#### WORK ORDER
Exclude all pictures, then restate the entries below word for word.

#### WORKING DATA
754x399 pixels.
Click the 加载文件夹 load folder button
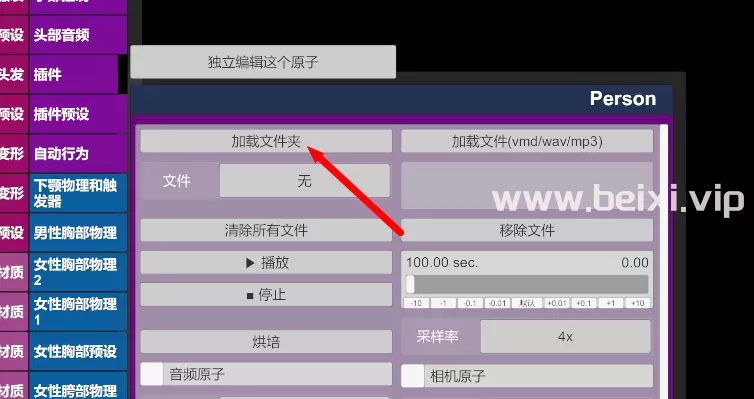266,141
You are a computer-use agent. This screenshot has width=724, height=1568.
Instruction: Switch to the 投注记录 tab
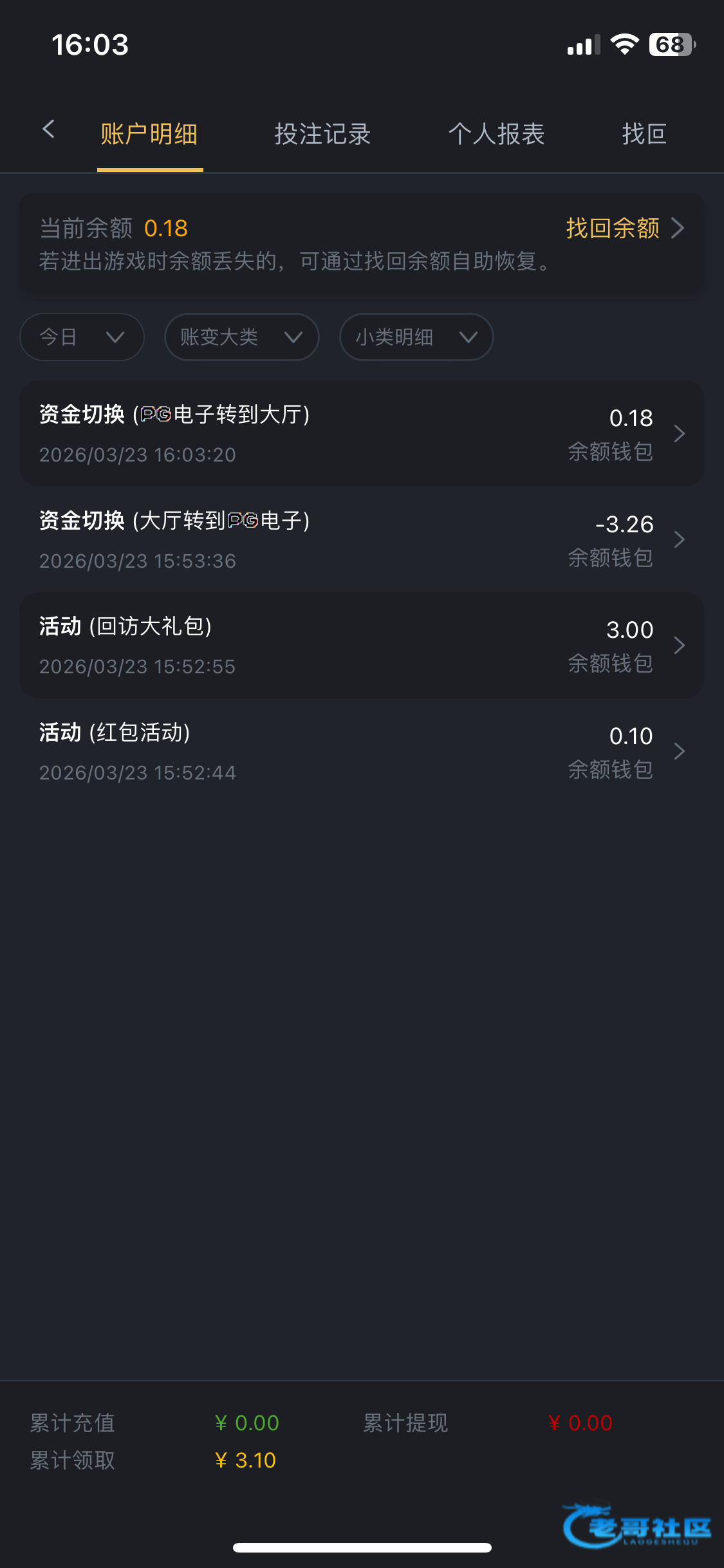coord(322,135)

#### RESPONSE BOX
754x399 pixels.
Click the 加载文件夹 load folder button
266,141
You are a computer-use agent. This screenshot has width=724, height=1568.
Instruction: Switch to the 投注记录 tab
coord(322,135)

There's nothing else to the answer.